* **Collected data**:
* * * * *

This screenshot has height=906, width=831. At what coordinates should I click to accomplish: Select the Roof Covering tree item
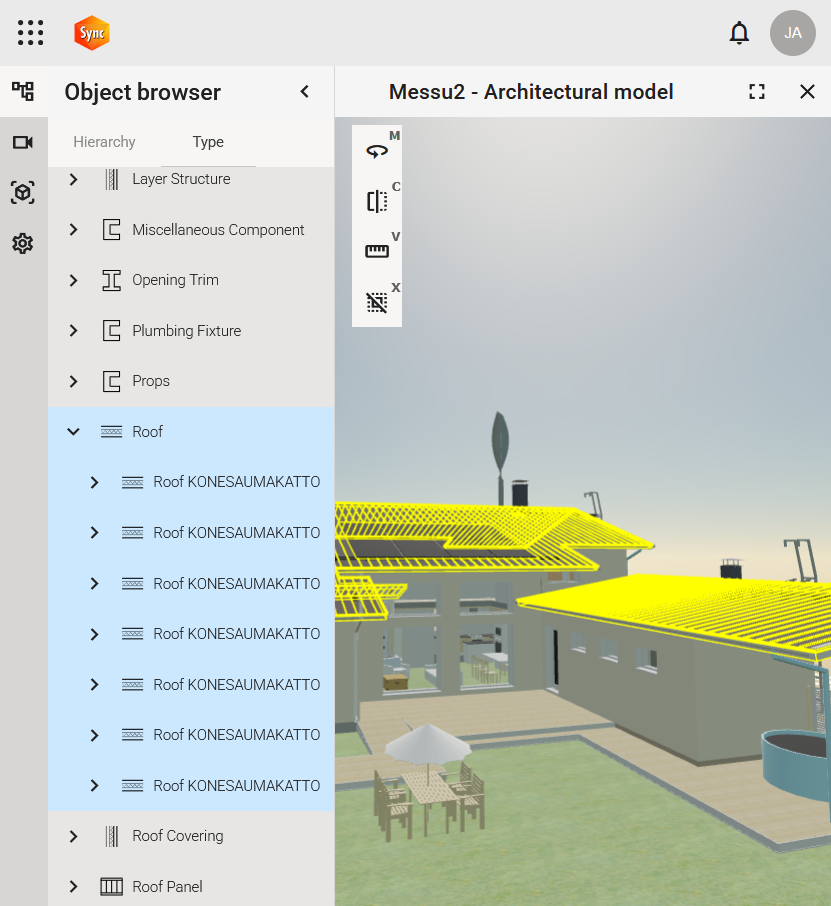177,836
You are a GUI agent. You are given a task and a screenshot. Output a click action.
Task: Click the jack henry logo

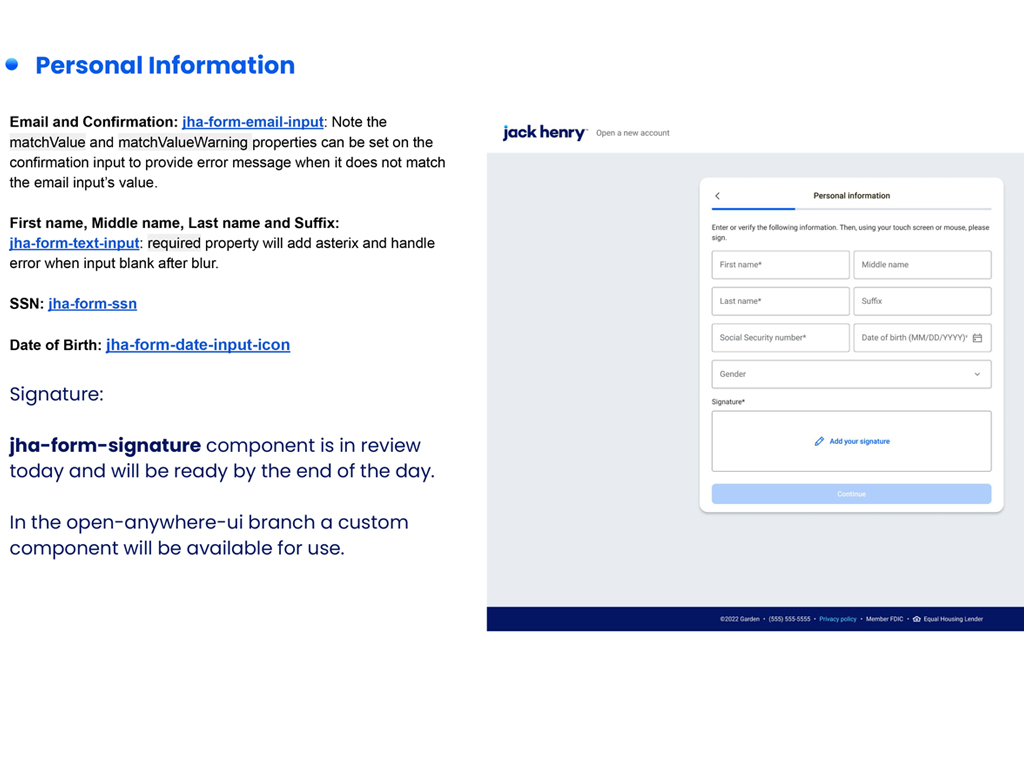[544, 132]
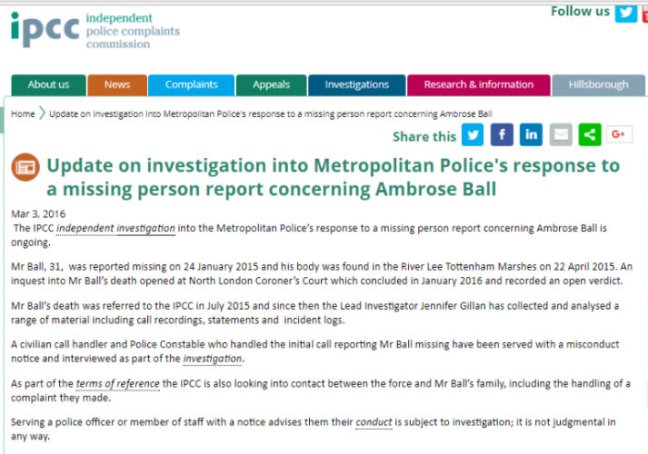Share article on Facebook
Image resolution: width=648 pixels, height=454 pixels.
tap(502, 135)
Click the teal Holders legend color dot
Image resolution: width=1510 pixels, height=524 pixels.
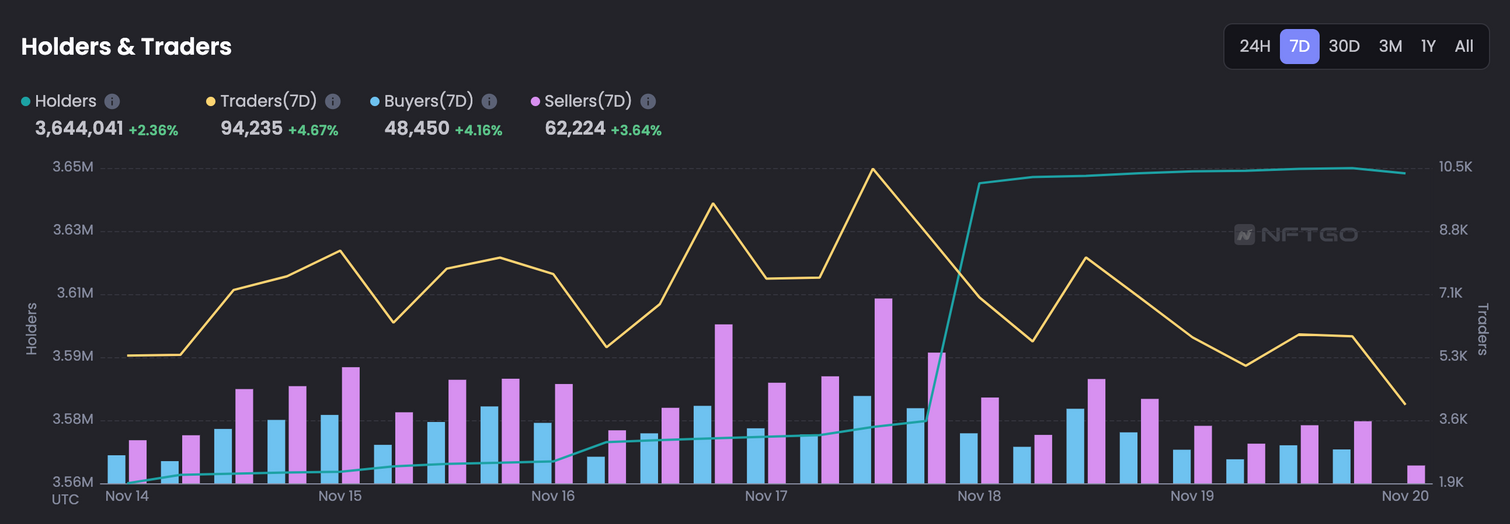pyautogui.click(x=25, y=102)
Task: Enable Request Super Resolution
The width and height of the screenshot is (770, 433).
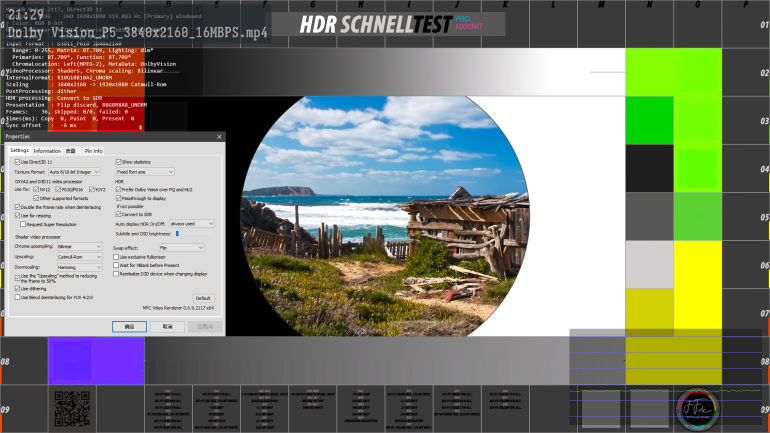Action: point(23,225)
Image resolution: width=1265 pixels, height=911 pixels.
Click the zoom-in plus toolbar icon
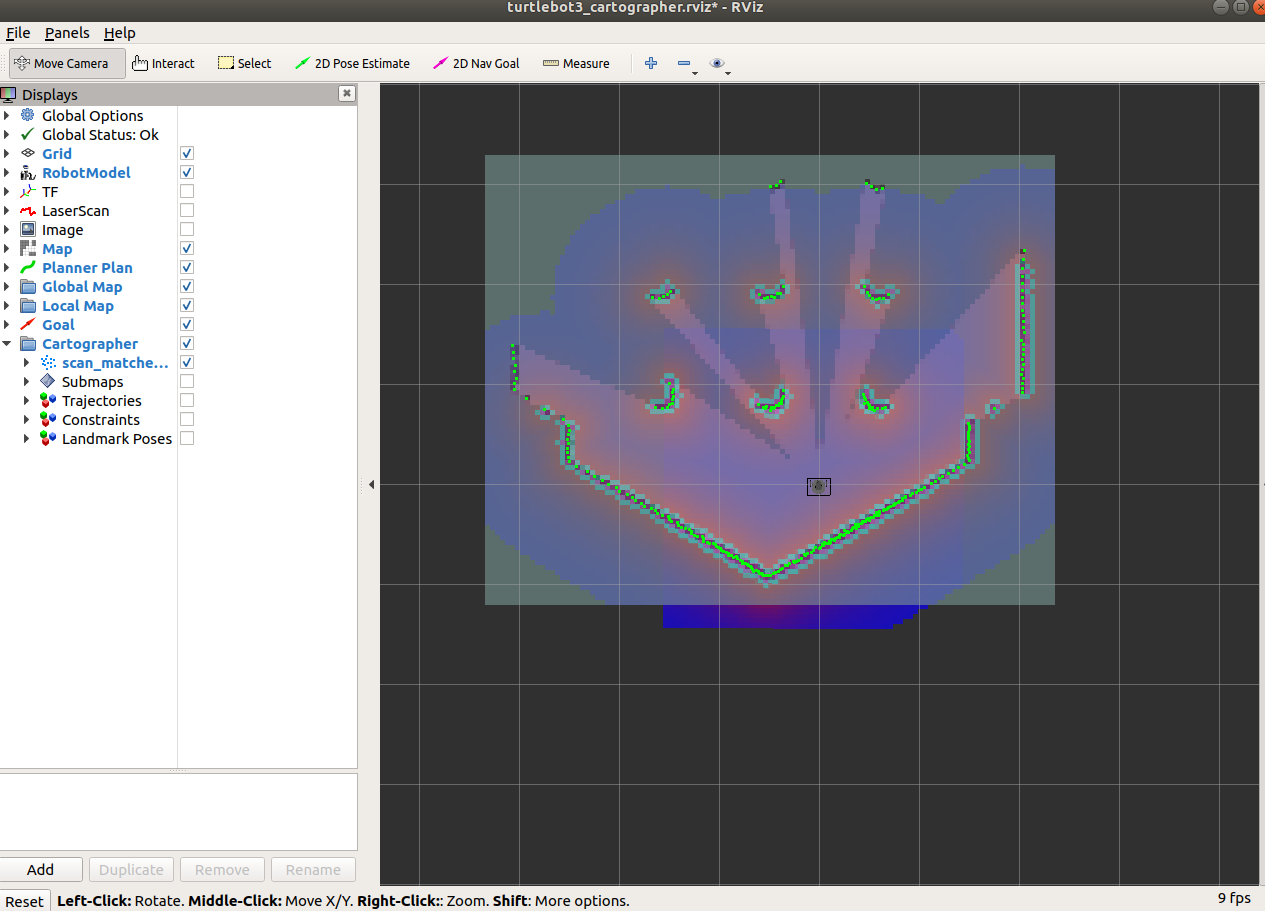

* * * * *

* **Problem details**:
Each record above should be returned unchanged, except that the pictures are dropped.

* **Answer box**:
This screenshot has height=906, width=831. At what coordinates should I click to accomplish: Select the Roof Covering tree item
177,836
You are a GUI agent. You are given a task and a screenshot. Output a click action.
Task: Click the jack henry logo

[544, 132]
Share article on Facebook
Image resolution: width=648 pixels, height=454 pixels.
tap(502, 135)
Click the teal Holders legend color dot
Image resolution: width=1510 pixels, height=524 pixels.
pyautogui.click(x=25, y=102)
Task: Enable Request Super Resolution
The width and height of the screenshot is (770, 433).
Action: point(23,225)
Image resolution: width=1265 pixels, height=911 pixels.
Click the zoom-in plus toolbar icon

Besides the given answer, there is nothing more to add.